(Extracted data entries)
|---|

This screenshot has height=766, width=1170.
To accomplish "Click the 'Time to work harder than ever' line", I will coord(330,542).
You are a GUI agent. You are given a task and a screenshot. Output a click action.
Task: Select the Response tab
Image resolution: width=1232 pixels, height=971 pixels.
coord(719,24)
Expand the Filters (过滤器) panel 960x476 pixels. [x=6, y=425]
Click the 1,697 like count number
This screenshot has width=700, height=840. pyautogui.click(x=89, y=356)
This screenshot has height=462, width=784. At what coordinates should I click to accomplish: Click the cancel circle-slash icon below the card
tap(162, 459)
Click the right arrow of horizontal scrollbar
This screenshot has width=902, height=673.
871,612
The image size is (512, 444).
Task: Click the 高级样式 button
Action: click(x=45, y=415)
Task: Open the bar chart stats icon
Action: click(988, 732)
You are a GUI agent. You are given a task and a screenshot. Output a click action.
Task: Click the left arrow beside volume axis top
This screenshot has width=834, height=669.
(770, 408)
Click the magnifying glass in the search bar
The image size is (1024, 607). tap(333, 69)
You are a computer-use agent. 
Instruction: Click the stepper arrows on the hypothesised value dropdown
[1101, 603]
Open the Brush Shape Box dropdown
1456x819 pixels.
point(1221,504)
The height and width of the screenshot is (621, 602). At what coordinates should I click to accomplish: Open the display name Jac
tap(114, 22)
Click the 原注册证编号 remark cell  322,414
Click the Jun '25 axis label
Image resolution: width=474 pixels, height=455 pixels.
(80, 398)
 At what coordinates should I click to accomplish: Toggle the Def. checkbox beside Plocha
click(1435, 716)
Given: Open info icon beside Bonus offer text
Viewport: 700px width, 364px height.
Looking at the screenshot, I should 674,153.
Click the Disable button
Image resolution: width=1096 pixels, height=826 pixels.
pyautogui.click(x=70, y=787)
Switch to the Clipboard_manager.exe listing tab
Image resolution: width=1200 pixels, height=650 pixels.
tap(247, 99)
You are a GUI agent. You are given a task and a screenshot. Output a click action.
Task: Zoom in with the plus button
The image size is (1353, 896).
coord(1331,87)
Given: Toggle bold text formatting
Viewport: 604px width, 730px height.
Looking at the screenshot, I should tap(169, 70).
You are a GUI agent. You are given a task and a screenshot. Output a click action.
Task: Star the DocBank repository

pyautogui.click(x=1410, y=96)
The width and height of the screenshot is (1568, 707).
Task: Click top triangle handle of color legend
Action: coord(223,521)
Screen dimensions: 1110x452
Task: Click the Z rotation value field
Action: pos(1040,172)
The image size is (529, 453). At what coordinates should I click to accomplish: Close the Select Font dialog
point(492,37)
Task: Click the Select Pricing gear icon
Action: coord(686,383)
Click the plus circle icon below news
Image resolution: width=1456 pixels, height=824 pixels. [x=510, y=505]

|---|

Objective
Gather every line of the records above that contains the string "value" and copy each such line in full. The match is case-sensitive.

Result for this exercise
Instruction: Click the stepper arrows on the hypothesised value dropdown
Task: Click the Z rotation value field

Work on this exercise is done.